111, hubs , ucc etc etc have lead to an increasing decline in care and an exodus from the profession.
Fund primary care , staff general practice with Genersl Practitiiners and maintain appropriate , timely and coherent secondary care referal pathways . KISS.(keep it simple stupid) and the NHS may survive .Keep over complicating ,fragmenting and demoralising and it is gone.

Dylan Summers 27 May, 2022 12:20 pm

“‘urgent care teams’ must ‘connect up the wider urgent care system’, including ‘currently separate and siloed services’ such as general practice in-hours and extended hours, urgent treatment centres, out-of-hours, home visiting and 111 call handling and clinical assessment.”

Not sure I get this… create a new separate service from day-to-day general practice in order to reduce fragmentation???

Rogue 1 27 May, 2022 5:28 pm

So the GP-Partner model is perverse !
I cant see consultants paying out of their own pockets to prop up hospitals, but that is what we Partners do because NHSE and PCSE have ‘;#’;4d up our payments for the 3rd year running (weve subsidised the health service to a 6figure sum!)
And, I cant see how moving doctors away from the efficient 9-6 surgeries to the inefficient evening and weekends is helping anybody. The sunshine coast was looking attractive til it closed for overseas Drs

paul cundy 31 May, 2022 8:18 am

Dylan Summers

Brilliant!

Krishna Malladi 2 June, 2022 10:36 am

After more than 20 years in practice, I have many reports and recommendations on how a reorganisation will solve the problems. I suspect I will still be waiting even after this one.

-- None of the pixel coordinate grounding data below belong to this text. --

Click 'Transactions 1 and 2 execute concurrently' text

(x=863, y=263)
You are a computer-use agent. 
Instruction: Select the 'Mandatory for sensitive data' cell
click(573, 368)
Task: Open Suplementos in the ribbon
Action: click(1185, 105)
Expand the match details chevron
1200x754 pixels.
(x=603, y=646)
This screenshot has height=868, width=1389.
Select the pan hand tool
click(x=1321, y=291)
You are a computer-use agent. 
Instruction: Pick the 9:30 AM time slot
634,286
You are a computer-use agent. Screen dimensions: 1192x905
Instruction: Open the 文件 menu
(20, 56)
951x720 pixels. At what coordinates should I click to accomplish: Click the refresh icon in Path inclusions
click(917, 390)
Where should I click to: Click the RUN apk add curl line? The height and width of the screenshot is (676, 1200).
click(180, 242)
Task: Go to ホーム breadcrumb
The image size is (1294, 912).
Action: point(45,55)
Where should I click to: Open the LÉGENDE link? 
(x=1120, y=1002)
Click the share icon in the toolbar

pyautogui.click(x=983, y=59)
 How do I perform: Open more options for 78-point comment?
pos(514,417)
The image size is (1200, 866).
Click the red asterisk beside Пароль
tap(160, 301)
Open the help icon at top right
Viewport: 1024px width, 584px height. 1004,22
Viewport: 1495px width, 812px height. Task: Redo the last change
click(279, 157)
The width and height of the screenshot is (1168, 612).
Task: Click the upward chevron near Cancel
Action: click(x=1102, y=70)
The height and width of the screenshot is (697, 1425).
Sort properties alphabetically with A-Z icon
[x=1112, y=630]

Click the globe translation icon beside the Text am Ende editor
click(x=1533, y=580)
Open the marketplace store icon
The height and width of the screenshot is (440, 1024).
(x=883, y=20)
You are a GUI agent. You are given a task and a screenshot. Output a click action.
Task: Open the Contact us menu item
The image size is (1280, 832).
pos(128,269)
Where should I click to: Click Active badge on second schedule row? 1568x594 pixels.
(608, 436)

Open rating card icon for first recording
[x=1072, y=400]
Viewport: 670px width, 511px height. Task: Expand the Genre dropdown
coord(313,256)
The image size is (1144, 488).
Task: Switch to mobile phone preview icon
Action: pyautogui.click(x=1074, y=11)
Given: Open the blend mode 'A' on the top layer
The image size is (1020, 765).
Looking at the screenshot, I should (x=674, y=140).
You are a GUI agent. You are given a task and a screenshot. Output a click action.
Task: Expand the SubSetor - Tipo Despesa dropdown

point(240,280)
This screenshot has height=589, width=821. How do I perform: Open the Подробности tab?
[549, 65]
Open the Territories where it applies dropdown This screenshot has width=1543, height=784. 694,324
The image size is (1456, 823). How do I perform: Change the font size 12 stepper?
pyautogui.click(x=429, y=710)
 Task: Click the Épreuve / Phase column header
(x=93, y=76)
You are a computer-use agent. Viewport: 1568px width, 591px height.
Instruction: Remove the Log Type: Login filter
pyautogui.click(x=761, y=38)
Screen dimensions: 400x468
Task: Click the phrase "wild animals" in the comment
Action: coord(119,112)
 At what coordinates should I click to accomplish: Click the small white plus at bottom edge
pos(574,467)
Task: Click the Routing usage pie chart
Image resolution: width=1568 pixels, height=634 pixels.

Yogesh Gondalia 20 July, 2022 8:13 pm

This is definitely going a little off topic, but I do agree that 111 can sometimes duplicate work.
Also, I wonder if there is space for urgent care to become an official speciality in its own right, or as an official subspecialty within RCGP, or an a merged subspeciality between RCGP and RCEM.
I wonder what other peoples thought might be on this?